Source material —
-------

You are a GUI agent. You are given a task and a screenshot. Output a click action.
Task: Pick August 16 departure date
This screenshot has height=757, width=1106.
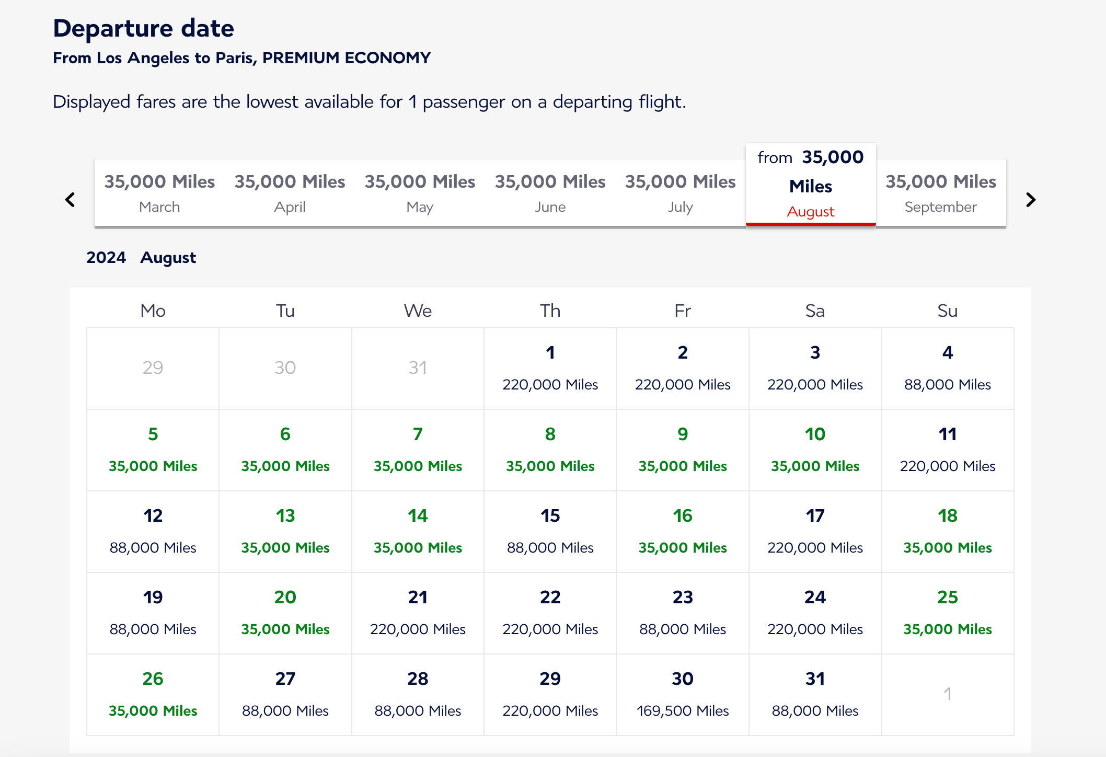(x=682, y=531)
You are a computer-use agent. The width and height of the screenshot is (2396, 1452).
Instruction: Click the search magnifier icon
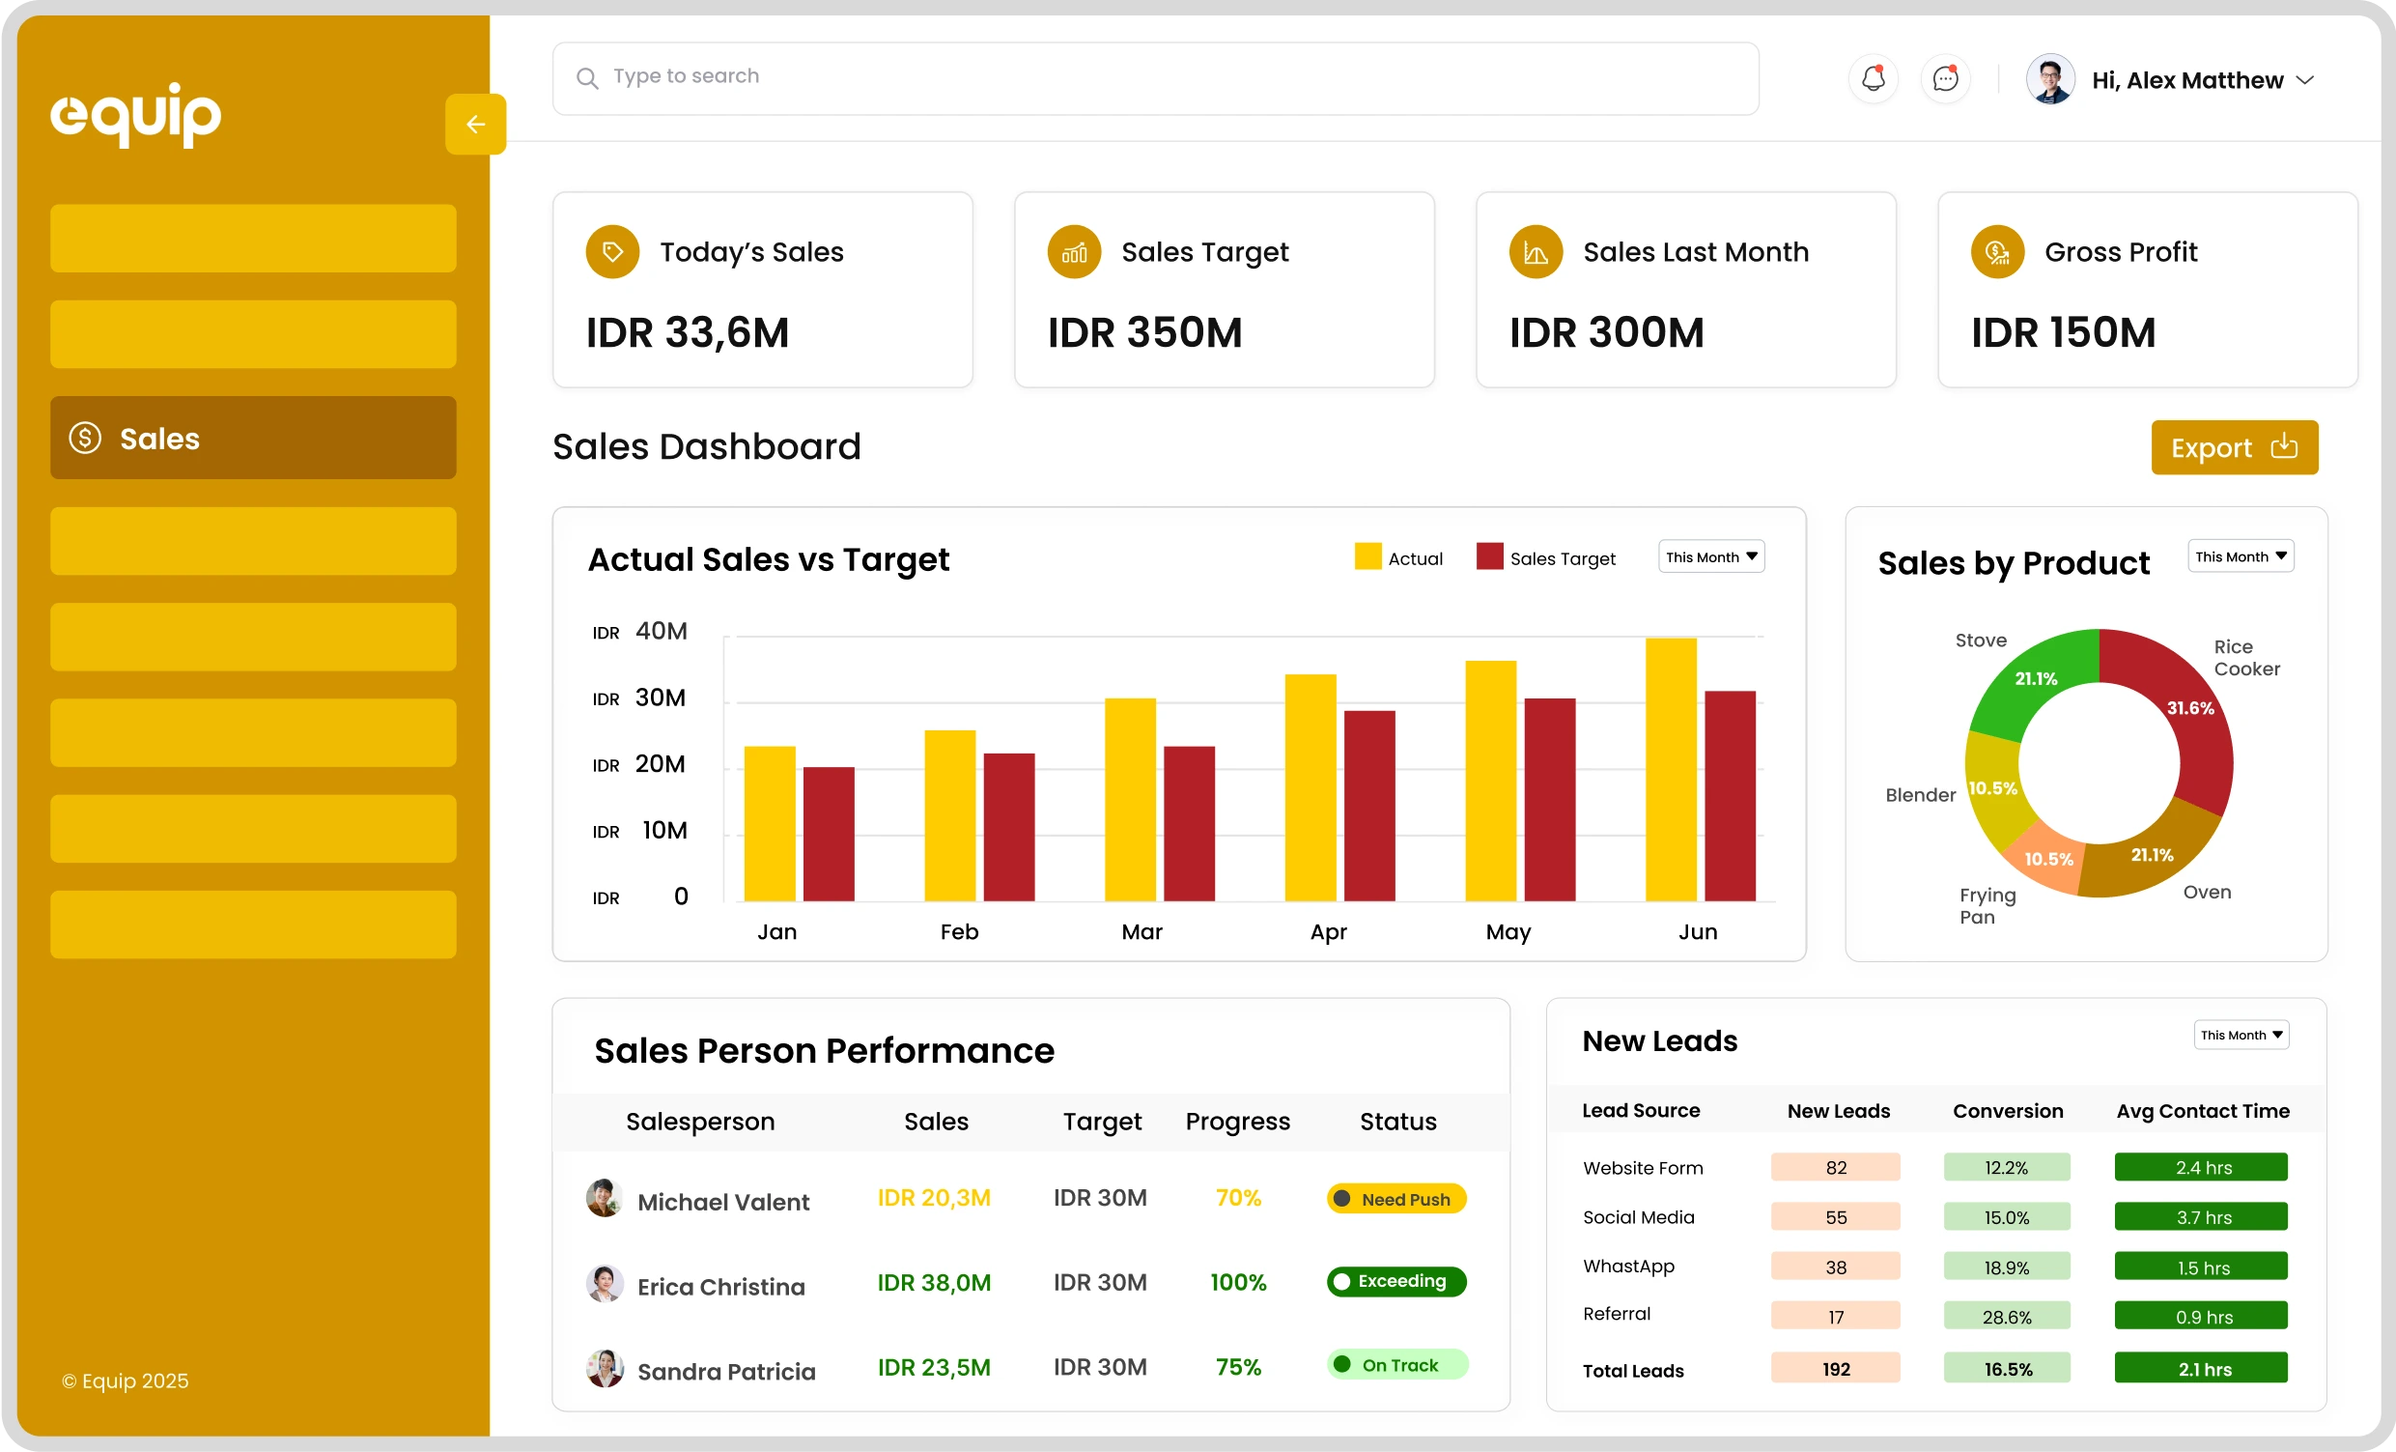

-------

Activity —
Write out each entry exactly as given, omitting any picture.

Answer section —
You are a GUI agent. You are given a task and a screenshot. Output a click action.
Task: Pick August 16 departure date
This screenshot has height=757, width=1106.
(x=682, y=531)
You are a computer-use agent. The width and height of the screenshot is (2396, 1452).
Instruction: Click the search magnifier icon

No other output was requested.